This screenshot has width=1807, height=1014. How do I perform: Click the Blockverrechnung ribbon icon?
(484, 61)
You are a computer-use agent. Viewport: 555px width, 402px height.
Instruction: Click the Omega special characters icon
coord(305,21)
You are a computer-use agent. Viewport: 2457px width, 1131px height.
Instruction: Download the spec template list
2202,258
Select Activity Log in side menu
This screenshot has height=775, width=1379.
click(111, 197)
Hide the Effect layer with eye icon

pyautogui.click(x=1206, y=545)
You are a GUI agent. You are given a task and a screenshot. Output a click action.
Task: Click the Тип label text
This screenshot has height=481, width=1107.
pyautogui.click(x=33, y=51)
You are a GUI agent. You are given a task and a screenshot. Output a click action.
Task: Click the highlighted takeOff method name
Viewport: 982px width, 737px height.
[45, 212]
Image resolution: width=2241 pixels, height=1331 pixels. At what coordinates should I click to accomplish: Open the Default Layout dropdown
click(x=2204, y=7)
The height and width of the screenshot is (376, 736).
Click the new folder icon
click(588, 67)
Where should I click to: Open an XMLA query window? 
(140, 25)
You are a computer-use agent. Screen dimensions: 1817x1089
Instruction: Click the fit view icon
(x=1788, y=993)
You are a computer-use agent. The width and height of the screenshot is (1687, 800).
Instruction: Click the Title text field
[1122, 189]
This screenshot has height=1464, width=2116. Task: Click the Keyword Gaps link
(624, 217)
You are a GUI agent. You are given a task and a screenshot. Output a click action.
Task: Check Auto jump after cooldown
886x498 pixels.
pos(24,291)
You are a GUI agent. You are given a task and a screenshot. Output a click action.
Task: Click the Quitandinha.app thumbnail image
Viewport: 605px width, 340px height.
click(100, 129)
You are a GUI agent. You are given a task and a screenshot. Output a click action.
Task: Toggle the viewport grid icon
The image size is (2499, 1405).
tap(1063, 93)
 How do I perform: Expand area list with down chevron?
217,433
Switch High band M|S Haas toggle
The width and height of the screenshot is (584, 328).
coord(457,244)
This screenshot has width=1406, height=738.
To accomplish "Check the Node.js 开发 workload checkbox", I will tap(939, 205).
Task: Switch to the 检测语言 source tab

+-------+

● Work instruction
Please transcribe the entire listing precisely.

● The answer
This screenshot has width=1807, height=1014. How do I perform: Click the Blockverrechnung ribbon icon?
(484, 61)
You are a computer-use agent. Viewport: 555px width, 402px height.
Instruction: Click the Omega special characters icon
coord(305,21)
You are a computer-use agent. Viewport: 2457px width, 1131px height.
Instruction: Download the spec template list
2202,258
Select Activity Log in side menu
This screenshot has height=775, width=1379.
click(111, 197)
Hide the Effect layer with eye icon

pyautogui.click(x=1206, y=545)
You are a GUI agent. You are given a task and a screenshot. Output a click action.
Task: Click the Тип label text
This screenshot has height=481, width=1107.
pyautogui.click(x=33, y=51)
You are a GUI agent. You are given a task and a screenshot. Output a click action.
Task: Click the highlighted takeOff method name
Viewport: 982px width, 737px height.
[45, 212]
Image resolution: width=2241 pixels, height=1331 pixels. At what coordinates should I click to accomplish: Open the Default Layout dropdown
click(x=2204, y=7)
The height and width of the screenshot is (376, 736).
Click the new folder icon
click(588, 67)
Where should I click to: Open an XMLA query window? 
(140, 25)
You are a computer-use agent. Screen dimensions: 1817x1089
Instruction: Click the fit view icon
(x=1788, y=993)
You are a computer-use agent. The width and height of the screenshot is (1687, 800).
Instruction: Click the Title text field
[1122, 189]
This screenshot has height=1464, width=2116. Task: Click the Keyword Gaps link
(624, 217)
You are a GUI agent. You are given a task and a screenshot. Output a click action.
Task: Check Auto jump after cooldown
886x498 pixels.
pos(24,291)
You are a GUI agent. You are given a task and a screenshot. Output a click action.
Task: Click the Quitandinha.app thumbnail image
Viewport: 605px width, 340px height.
click(100, 129)
You are a GUI agent. You are given a task and a screenshot. Output a click action.
Task: Toggle the viewport grid icon
The image size is (2499, 1405).
tap(1063, 93)
 How do I perform: Expand area list with down chevron?
217,433
Switch High band M|S Haas toggle
The width and height of the screenshot is (584, 328).
coord(457,244)
This screenshot has width=1406, height=738.
To accomplish "Check the Node.js 开发 workload checkbox", I will tap(939, 205).
Task: Switch to the 检测语言 source tab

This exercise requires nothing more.